Re: Bitzi File Metadata RDF Dump

From: Graham Klyne <GK@NineByNine.org>
Date: Thu, 27 Sep 2001 15:39:37 +0100
Message-Id: <>
To: fmanola@mitre.org
Cc: www-rdf-interest@w3.org
At 10:07 AM 9/27/01 -0400, Frank Manola wrote:
>Graham Klyne wrote:
> >
> > At 07:37 PM 9/26/01 +0300, Patrick.Stickler@nokia.com wrote:
> > >While URLs and URNs no longer are considered to represent disjunct
> > >partitions of URI space, they still (to my understanding) are considered
> > >to be valid and necessary concepts distinguishing between resources
> > >which are expected to have some "physical" online realization and
> > >those which are trully abstract.
> > >
> > >For those who haven't seen it yet, cf
> > >http://www.w3.org/TR/2001/NOTE-uri-clarification-20010921/.
> >
> > Er, the disjointness of URLs and URNs is one of the few definite
> > distinctions that is asserted by that document:
>If you really mean this disjointness to be considered as definite as all
>that, you're going to have to say it in a more explicit way than either
>of the two quotations below, particularly in view of the following, also
>from Section 1.2:  "the view became that an individual scheme does not
>need to be cast into one of a discrete set of URI types such as "URL",
>"URN"..." , and the fact that "URI space was thought to be partitioned
>into two classes:  URL and URN" is described as being part of the
>"Classical View", not the "Contemporary View". Is the idea that:
>a.  These distinctions were made in the past, and continue to be very
>important, or
>b.  These distinctions were made in the past, but are deprecated now, or
>c.  something else?

My answer is (c):  something else.  URN no longer being regarded as a "URI 
type", but a specific URI scheme called "urn:".

1.2 Contemporary View

Over time, the importance of this additional level of hierarchy seemed to 
lessen; the view became that an individual scheme does not need to be cast 
into one of a discrete set of URI types such as "URL", "URN", "URC", etc. 
Web-identifer schemes are in general URI schemes; a given URI scheme may 
define subspaces.
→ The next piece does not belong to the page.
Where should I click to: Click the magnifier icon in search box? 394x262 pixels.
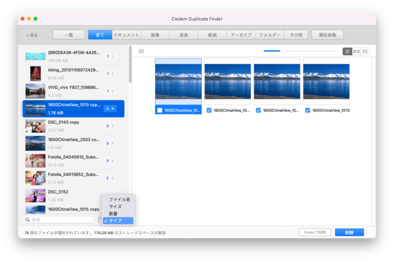pos(27,220)
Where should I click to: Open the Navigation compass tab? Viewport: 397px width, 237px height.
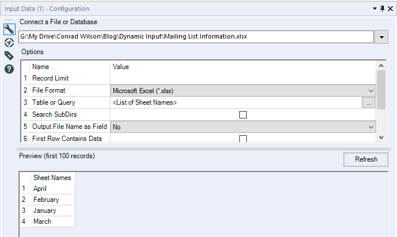coord(9,43)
Thus "http:" is a URI scheme. "urn:" is also a URI 
scheme; it defines subspaces, called "namespaces". For example, the set 
of  URNs of the form "urn:isbn:n-nn-nnnnnn-n" is a URN namespace. ("isbn" 
is an URN namespace identifier. It is not a "URN scheme" nor a "URI scheme").
-- http://www.w3.org/TR/2001/NOTE-uri-clarification-20010921/

Maybe this point could be made more clearly.